▸ Source excerpt
Also, you do get special aluminium coatings with 95-99% reflectivity. I do expect these to cost more, and i suspect they may not be very durable, but you have to contact Optiform about that.

I have a couple of AQ reflectors, and mechanically, I have never had any problems. However, in a harsh environment with a lot of moisture or high UV levels, it's said they will deteriorate faster than Rhodium. But in a hobby application, I doubt you will have any issues.
Also, be aware that AQ has a temperature limit of only 120C. That can be a challenge with big arc lamps.


----------



## XeRay (Dec 5, 2017)

PolarLi said:


> I do expect these to cost more, and i suspect they may not be very durable, but you have to contact Optiforms about that.



We don't use Optiforms, we use Phoenix Electroformed Products, they "spun off" from Optiforms a long time ago.


----------



## sven_m (Dec 11, 2017)

The_Driver said:


> This is a very high value for such an HID bulb. Here one can find a detailed doctor thesis (in German) where the luminance of such bulbs was measured. At 35W this would only be possible by focussing on one of the electrode tips. At 70W things are different though. It's possible that the center of the arc reaches 200cd/mm^2 since the bulbs are more than twice as bright at these power levels. So my statement above is not valid anymore. I don't know how they focus these lights.

▸ Written task
Please rewrite the forum excerpt between "## sven_m (Dec" and "focus these lights.", inclusive, putting "doctoral dissertation" in place of "doctor thesis". The lines have no connection to the forum excerpt.

▸ Stored data

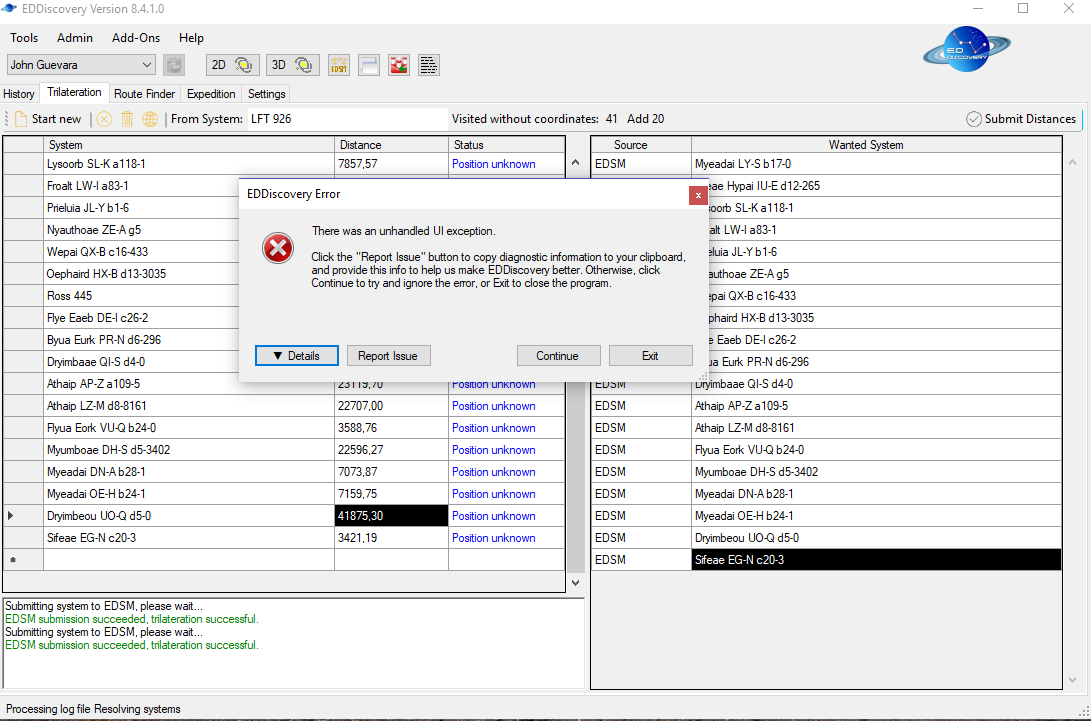This screenshot has height=721, width=1091.
Task: Expand Details in the error dialog
Action: (x=296, y=355)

▸ Complete answer
## sven_m (Dec 11, 2017)

The_Driver said:


> This is a very high value for such an HID bulb. Here one can find a detailed doctoral dissertation (in German) where the luminance of such bulbs was measured. At 35W this would only be possible by focussing on one of the electrode tips. At 70W things are different though. It's possible that the center of the arc reaches 200cd/mm^2 since the bulbs are more than twice as bright at these power levels. So my statement above is not valid anymore. I don't know how they focus these lights.